女王が統治する国家であると同時に、裏側から国に強力な影響力を持つ組織が存在する。それが通称『大聖堂』――。聖騎士よりも上位の存在、聖堂騎士によって構成される組織であり、少数精鋭の特殊戦闘能力を持つ。

聖騎士団が正規軍であるならば、聖堂騎士はそれらの上位に存在する特殊階級であり、厳密には軍ではない。聖騎士団とは異なり、国の為だけではなく世界で延々と続く太古からの神話を伝承する存在である。

女王以上に国に影響力を持つ元老院をトップに、その元老院により著しくヨト教に対する貢献度の高い騎士を聖堂騎士とし、その中でも図抜けた能力を持つ存在は大聖堂騎士となる。

それは一応話には聞いていた。だがそれはややこしい政治の世界や宗教的な問題であって俺には関係のないことなのだと考えていた。そう、今日この時までは……。

大聖堂専用列車の一室。窓には鉄格子が付き、部屋そのものが封印素材で組まれた特殊な運送車輌の中、俺とアイオーンは手錠をつけられたまま向かい合っていた。列車の中で向かい合うのはこれで二度目だが、一度目とは様子が違いすぎる。


「君とデートをする予定がとんでもない事になってしまったね」


「……そんな暢気な事言ってる場合か? 問答無用で捕まっちまったんだぞ……?」


「そのようだね」


「あのなあ……。ていうか、どうして俺まで……」


「ふふ、それはまあ……色々あるんだろうさ。ただ、ボクはこれで良かったのだと思うよ」


「……どういう意味だ?」


微笑を浮かべたまま目を閉じるアイオーン。俺の質問には答えない。

アイオーンは先のオルヴェンブルム攻防戦で敵側についていたかも知れないという容疑がかけられている。だが、俺は一応救世主だ。救世主を問答無用で手錠つけて連衡するっていうのは、ちょっとどうなんだろう。

考えても仕方が無い。一緒に連れて行ってくれるのならばアイオーンについても弁解が出来るかもしれないし……そういう事ならこっちもついていく意味はある。結局連れて行かせないようにしようとしたのに、アイオーンは滅多に俺の前に姿を表さなくて一緒になんていられなかったし……。

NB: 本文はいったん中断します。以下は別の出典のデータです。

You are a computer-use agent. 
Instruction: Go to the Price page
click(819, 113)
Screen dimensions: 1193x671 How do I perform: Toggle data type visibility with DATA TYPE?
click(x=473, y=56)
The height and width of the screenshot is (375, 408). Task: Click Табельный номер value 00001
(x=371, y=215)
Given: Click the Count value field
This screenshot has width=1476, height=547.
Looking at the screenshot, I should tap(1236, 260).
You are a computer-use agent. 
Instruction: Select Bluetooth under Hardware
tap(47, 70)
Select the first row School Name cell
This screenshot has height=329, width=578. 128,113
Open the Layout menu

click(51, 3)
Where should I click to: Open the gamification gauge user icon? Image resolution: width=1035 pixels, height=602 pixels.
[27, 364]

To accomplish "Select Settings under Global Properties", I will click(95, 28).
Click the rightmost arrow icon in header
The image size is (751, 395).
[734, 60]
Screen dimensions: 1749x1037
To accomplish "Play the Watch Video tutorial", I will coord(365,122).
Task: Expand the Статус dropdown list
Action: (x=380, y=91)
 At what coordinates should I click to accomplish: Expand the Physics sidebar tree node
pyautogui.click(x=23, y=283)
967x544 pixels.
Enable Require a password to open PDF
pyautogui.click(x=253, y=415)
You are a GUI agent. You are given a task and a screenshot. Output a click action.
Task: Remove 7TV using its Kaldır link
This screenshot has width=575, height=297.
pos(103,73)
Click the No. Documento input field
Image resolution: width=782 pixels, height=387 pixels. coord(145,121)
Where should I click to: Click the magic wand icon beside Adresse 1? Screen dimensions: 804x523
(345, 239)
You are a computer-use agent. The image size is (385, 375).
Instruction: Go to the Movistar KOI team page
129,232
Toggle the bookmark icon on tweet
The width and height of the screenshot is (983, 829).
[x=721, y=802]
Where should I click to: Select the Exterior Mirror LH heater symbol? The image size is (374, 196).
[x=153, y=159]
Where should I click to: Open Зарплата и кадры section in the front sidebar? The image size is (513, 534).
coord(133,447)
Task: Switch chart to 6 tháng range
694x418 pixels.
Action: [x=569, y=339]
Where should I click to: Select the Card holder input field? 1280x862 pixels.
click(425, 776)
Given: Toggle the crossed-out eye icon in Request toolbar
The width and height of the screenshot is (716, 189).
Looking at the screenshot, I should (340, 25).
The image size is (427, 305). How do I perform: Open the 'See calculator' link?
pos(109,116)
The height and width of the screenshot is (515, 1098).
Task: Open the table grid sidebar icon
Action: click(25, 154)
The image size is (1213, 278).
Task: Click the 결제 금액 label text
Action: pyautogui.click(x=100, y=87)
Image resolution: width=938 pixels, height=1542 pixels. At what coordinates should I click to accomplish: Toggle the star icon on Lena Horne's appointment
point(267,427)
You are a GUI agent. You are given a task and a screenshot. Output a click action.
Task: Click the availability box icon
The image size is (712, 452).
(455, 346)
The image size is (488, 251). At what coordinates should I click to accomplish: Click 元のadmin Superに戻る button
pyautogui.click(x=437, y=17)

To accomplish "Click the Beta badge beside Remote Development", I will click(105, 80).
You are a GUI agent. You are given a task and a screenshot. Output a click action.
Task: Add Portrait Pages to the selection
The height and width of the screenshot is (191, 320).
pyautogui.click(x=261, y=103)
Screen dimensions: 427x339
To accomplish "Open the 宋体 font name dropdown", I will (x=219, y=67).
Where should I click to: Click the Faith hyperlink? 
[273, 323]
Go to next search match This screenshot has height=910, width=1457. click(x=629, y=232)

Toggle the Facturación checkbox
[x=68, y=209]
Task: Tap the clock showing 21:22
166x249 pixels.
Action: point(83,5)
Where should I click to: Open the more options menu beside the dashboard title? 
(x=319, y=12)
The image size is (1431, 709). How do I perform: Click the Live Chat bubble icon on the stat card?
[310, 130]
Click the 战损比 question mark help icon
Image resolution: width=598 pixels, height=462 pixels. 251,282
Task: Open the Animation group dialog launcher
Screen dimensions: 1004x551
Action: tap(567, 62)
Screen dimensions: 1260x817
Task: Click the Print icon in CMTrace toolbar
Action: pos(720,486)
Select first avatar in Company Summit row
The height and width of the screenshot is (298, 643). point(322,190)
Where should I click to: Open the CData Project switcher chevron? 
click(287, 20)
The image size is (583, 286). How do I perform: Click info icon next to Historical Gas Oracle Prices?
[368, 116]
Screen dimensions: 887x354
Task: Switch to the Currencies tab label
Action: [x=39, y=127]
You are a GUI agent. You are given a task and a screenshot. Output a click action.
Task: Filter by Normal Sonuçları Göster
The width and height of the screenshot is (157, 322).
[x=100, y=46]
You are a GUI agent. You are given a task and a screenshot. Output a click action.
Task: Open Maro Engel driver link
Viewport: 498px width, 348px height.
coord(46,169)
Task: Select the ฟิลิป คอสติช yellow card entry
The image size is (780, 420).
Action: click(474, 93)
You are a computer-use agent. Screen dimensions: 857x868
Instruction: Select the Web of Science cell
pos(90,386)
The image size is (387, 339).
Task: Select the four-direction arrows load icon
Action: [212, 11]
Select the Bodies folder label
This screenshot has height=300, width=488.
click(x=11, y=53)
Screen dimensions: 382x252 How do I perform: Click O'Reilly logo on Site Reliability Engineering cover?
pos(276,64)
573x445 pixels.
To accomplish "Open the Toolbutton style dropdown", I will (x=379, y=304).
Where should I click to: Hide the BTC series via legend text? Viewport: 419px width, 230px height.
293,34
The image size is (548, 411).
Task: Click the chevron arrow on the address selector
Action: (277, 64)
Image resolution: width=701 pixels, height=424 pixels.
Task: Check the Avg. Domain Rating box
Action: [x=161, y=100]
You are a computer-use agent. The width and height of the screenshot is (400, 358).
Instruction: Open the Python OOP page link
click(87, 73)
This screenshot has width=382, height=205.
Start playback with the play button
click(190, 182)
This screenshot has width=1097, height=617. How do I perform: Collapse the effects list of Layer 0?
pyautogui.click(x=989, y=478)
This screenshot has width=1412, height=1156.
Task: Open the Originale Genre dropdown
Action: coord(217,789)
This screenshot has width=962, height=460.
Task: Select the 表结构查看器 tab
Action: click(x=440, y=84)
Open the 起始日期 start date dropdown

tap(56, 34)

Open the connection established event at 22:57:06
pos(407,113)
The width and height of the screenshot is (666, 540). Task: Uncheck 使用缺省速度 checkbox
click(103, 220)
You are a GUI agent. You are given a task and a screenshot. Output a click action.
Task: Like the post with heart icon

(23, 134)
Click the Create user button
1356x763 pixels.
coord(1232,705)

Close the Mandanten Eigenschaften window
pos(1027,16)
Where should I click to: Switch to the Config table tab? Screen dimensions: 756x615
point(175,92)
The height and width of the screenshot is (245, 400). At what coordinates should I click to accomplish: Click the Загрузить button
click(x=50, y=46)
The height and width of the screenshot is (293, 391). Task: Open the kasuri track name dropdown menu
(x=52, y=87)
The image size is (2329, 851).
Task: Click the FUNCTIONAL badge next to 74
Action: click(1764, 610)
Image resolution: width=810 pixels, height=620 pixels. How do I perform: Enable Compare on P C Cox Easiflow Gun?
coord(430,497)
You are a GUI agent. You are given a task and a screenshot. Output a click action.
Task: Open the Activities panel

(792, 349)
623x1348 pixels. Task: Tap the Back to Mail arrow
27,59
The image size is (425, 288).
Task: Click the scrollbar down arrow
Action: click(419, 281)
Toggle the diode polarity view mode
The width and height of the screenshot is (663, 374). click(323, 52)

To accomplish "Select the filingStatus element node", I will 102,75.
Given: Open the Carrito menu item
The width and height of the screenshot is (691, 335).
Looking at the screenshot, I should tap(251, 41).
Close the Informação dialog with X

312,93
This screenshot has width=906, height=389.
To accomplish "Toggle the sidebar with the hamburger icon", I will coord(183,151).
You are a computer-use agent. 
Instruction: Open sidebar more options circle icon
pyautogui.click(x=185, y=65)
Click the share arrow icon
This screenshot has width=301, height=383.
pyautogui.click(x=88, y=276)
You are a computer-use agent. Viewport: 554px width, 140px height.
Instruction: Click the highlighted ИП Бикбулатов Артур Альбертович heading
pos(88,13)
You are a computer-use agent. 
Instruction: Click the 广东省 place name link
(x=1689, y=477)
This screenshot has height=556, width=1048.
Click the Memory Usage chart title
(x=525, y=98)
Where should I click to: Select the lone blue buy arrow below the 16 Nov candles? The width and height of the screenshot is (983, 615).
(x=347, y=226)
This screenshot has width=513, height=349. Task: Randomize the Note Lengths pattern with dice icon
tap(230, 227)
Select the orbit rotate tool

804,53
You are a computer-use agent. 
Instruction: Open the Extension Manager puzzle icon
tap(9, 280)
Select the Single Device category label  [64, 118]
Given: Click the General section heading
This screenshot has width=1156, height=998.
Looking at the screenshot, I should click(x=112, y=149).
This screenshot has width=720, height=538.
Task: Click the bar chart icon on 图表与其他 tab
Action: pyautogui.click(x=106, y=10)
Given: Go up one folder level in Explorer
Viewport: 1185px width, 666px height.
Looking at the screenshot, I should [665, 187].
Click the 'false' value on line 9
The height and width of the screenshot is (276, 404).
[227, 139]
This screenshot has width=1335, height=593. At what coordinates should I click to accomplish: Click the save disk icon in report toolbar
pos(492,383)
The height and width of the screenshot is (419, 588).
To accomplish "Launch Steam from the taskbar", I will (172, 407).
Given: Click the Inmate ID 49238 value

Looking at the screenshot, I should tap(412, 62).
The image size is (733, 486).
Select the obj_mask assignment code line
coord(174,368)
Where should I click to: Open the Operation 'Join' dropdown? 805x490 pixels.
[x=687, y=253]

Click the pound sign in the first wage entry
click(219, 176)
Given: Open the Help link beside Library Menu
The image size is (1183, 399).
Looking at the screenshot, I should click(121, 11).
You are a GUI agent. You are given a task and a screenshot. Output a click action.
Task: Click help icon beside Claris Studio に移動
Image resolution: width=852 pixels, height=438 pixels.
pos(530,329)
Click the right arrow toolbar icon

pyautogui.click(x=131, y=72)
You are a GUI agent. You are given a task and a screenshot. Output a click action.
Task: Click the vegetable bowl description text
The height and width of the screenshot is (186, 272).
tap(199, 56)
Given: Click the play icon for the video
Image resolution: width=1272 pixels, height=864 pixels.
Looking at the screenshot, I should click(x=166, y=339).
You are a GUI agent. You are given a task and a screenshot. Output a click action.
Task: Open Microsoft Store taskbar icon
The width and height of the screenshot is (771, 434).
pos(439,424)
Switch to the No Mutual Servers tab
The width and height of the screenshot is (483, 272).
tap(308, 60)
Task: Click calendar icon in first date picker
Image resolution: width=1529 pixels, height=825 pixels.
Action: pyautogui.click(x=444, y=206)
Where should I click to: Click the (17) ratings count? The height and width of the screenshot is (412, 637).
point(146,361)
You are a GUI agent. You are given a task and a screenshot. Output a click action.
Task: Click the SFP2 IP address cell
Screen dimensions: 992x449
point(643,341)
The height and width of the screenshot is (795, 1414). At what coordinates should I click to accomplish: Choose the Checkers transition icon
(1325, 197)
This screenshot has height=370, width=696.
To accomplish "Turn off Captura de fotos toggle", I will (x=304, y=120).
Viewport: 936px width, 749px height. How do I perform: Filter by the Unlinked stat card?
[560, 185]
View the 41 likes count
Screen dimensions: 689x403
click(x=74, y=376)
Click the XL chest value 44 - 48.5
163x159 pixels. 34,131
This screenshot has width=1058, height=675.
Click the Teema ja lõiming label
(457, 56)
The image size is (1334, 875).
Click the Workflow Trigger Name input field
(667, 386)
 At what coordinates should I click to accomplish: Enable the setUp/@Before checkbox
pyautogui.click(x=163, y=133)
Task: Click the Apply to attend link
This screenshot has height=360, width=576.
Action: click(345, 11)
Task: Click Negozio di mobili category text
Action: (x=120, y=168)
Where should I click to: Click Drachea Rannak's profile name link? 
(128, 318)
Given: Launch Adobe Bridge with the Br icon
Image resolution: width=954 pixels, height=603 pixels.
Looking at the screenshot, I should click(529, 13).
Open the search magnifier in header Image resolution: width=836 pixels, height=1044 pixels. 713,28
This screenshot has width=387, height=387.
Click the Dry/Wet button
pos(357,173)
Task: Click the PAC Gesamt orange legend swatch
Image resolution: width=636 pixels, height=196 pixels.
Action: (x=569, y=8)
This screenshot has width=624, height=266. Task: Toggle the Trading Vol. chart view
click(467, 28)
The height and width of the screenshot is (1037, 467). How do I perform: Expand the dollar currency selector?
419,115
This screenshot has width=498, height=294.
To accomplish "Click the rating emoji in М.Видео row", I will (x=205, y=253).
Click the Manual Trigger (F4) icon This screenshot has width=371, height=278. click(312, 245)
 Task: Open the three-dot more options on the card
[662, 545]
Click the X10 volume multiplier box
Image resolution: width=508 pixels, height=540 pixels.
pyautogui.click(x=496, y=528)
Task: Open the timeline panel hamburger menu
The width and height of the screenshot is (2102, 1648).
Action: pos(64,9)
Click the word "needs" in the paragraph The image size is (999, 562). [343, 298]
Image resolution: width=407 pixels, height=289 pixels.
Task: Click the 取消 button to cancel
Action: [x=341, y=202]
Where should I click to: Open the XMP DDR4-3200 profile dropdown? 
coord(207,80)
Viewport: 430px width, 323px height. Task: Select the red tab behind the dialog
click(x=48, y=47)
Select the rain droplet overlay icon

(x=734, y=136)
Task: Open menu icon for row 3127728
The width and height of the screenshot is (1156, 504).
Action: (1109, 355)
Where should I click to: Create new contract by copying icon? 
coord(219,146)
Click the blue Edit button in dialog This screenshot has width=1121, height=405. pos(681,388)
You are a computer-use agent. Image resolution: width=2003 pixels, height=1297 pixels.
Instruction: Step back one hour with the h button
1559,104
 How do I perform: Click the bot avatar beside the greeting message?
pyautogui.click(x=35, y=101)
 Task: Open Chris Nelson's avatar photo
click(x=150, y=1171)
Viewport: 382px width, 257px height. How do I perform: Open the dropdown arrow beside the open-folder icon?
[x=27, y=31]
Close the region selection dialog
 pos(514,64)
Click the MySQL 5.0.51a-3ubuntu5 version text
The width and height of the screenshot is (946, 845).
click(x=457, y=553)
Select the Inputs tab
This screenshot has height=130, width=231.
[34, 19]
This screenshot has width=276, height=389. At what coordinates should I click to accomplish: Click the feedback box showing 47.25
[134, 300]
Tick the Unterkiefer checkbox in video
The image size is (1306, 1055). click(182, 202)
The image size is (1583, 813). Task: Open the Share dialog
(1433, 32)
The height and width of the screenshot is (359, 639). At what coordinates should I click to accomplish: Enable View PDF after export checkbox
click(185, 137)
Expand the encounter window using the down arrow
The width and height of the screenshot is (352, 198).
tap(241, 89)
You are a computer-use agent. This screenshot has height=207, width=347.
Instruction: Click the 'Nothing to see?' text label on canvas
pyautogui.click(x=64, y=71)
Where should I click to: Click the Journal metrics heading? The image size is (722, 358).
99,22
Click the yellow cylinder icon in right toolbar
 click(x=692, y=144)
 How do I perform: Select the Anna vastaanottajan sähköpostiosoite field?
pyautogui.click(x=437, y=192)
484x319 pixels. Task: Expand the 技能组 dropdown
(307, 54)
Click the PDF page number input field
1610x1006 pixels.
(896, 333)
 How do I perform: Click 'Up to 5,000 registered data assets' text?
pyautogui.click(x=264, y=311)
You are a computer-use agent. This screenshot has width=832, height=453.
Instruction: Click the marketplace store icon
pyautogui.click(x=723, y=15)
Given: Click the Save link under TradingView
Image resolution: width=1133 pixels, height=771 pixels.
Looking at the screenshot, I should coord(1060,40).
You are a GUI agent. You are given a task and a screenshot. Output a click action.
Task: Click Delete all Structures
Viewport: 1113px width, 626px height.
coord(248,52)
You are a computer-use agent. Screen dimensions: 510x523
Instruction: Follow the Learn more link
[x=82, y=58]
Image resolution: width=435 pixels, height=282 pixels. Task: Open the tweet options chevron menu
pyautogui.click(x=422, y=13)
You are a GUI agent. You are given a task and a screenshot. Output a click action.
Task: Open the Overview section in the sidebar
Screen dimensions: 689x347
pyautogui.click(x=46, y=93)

「……悪かったなアイオーン。結局こういう事になって」


「いや、構わないよ。一応こういう約束にはなっていたしね……こっちの話だけれども」


「……何か怒ってます?」


「怒ってはいないさ。君にもなにやら色々あったらしいことはボクも聞いているからね」


やっぱり怒ってんじゃねえか。はあ……。まあいいや、兎に角話は大聖堂についてからだ。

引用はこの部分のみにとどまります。